Smokeless Cigarettes Cause Plane Fire; Firm Fined $168,000
The Federal Aviation Administration (FAA) is proposing a $168,000 civil penalty against D & M Custom Injection Molding Corp. of Burlington, Ill., doing business as D & M Plastics, for alleged violations of Department of Transportation hazardous materials regulations.
D & M offered a five-piece shipment of approximately 2,000 Runyan Rapp E-Mysticks smokeless cigarettes to FedEx for transportation by air from Indianapolis to Minneapolis-St. Paul, Aug. 14, 2009. Each smokeless cigarette contained alcohol, a flammable liquid, and a lithium battery, a hazardous material. Each box contained 400 E-Mysticks, including 7.6 kilograms of lithium batteries, exceeding the five-kilogram limit for shipment aboard passenger aircraft. Because the shipment was not packaged in accordance with regulations it was forbidden on all aircraft, including all-cargo flights.

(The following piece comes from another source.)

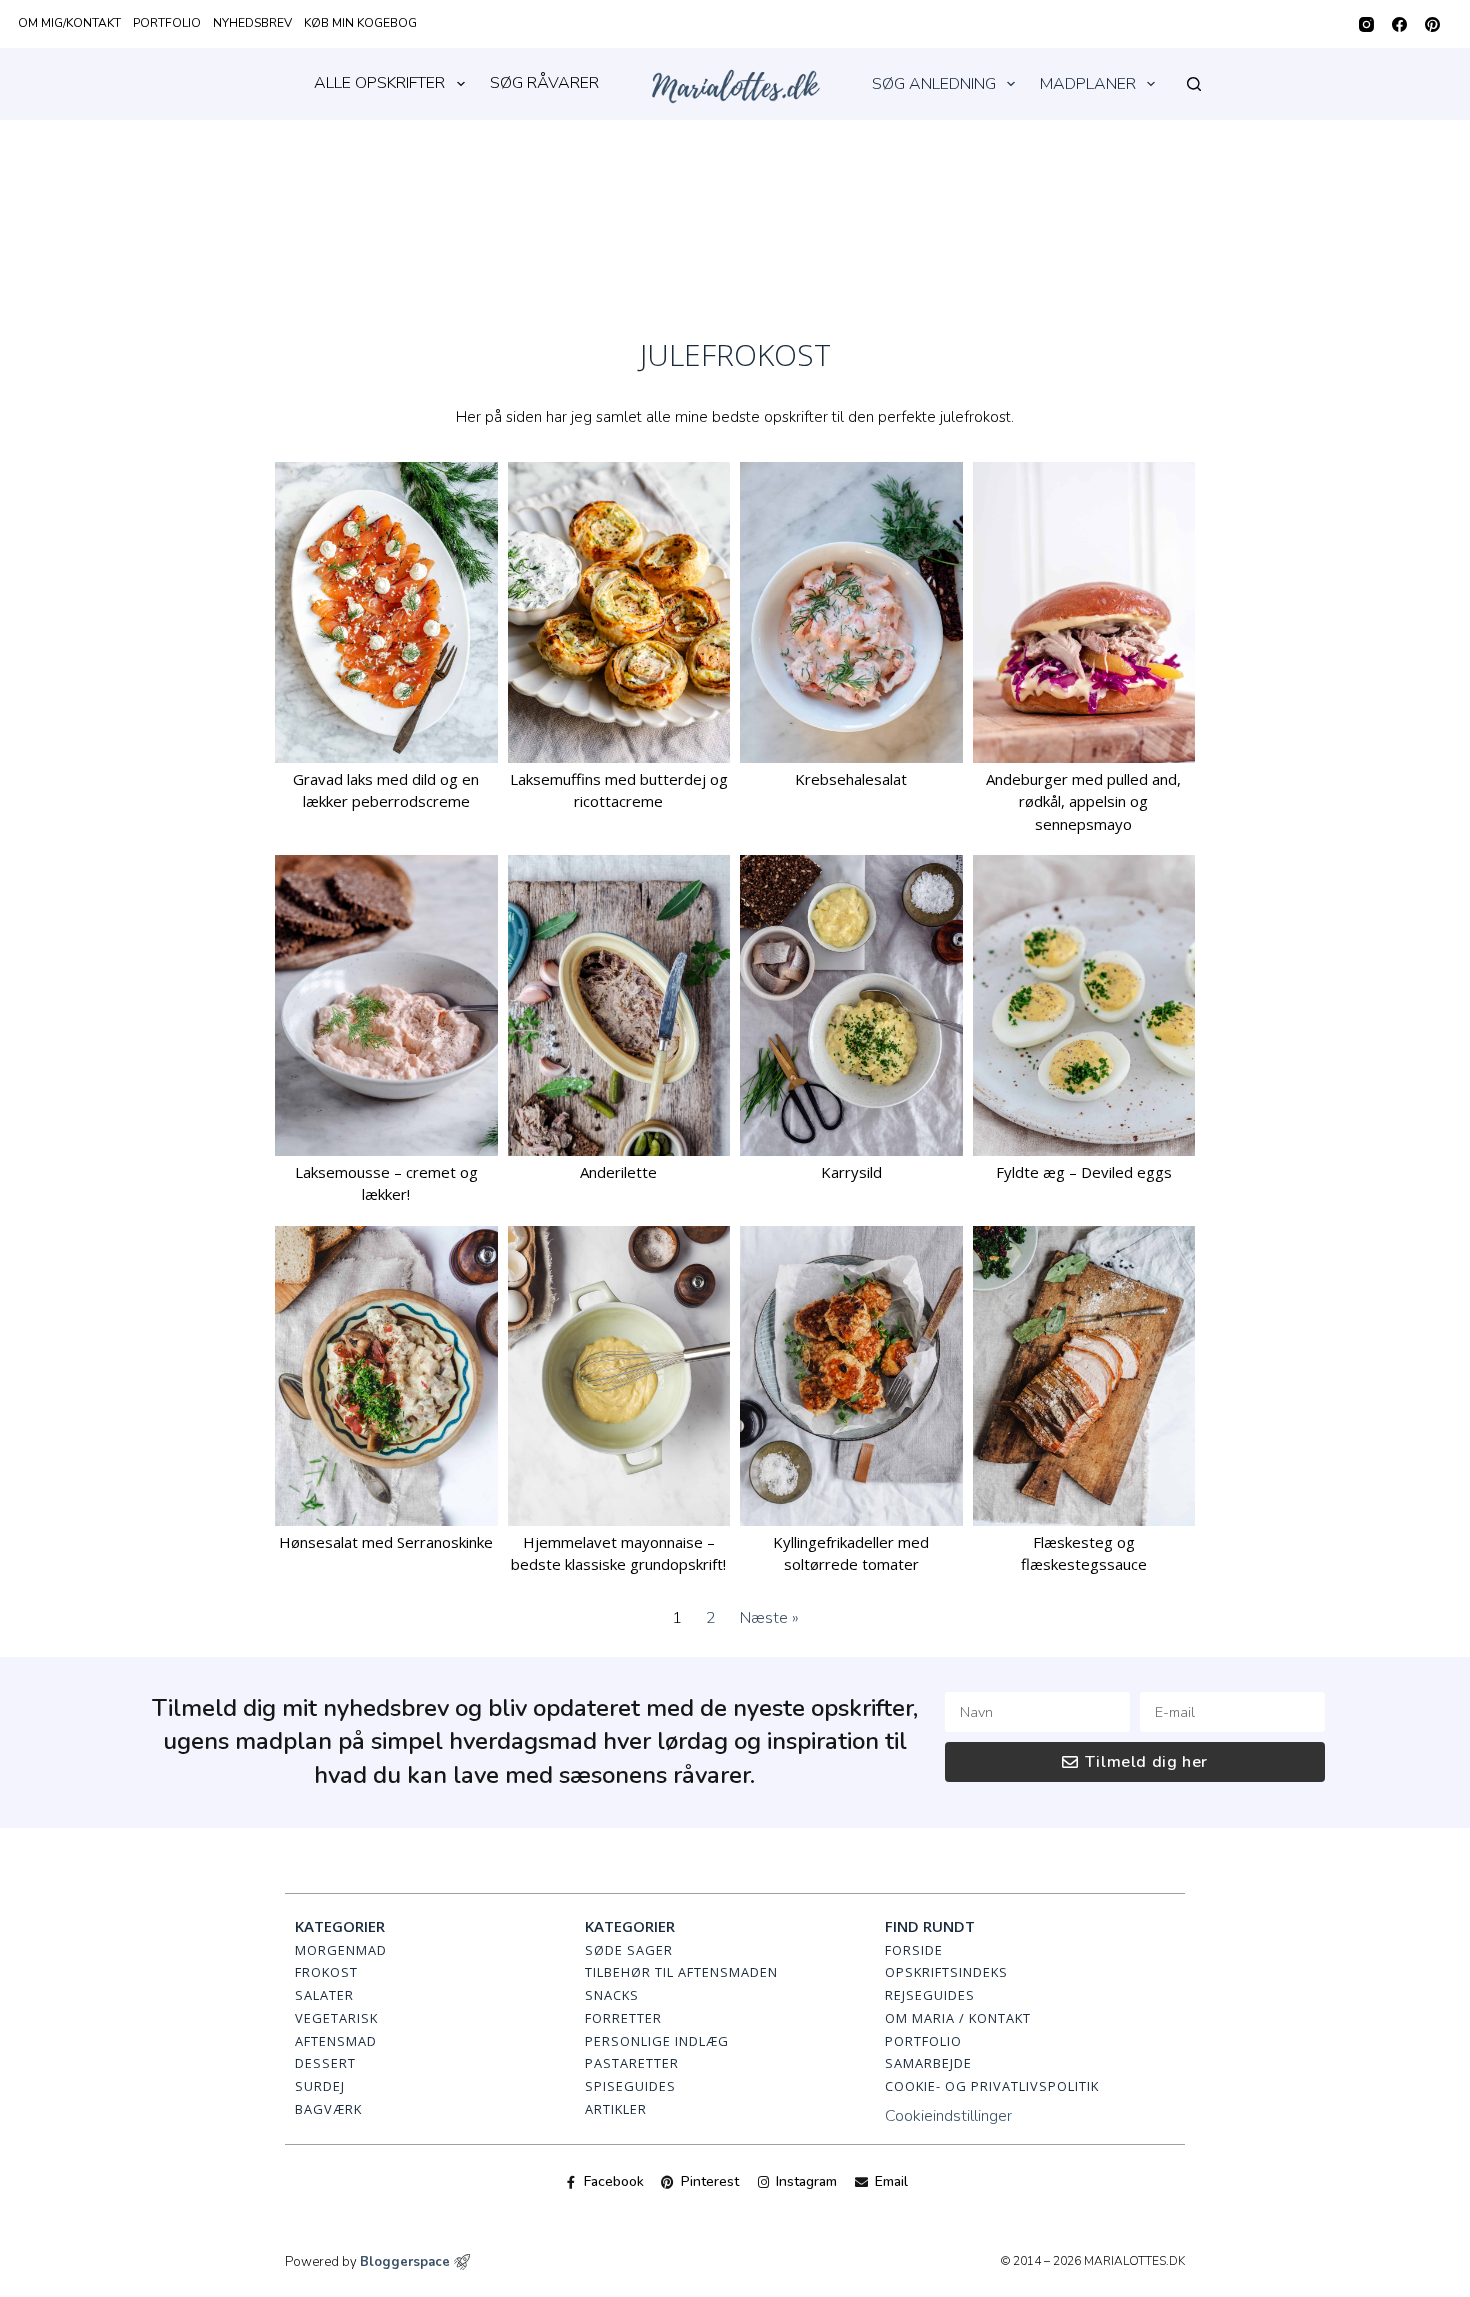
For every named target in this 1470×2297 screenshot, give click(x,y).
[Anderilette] (619, 1005)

As the flight approached Minneapolis-St. Paul International Airport, the FedEx flight crew received a fire warning on the instrument panel. The crew discharged the fire suppression system during the landing and taxied to the gate. The airport fire department responded and extinguished a fire in an LD3 cargo container. The fire was started by the lithium batteries in the shipment.
D & M offered the shipment for transportation by air when it was not packaged, marked, classed, described, labeled, or in condition for shipment as required by regulations.
D&M has 30 days from receipt of FAA letter to respond to the agency.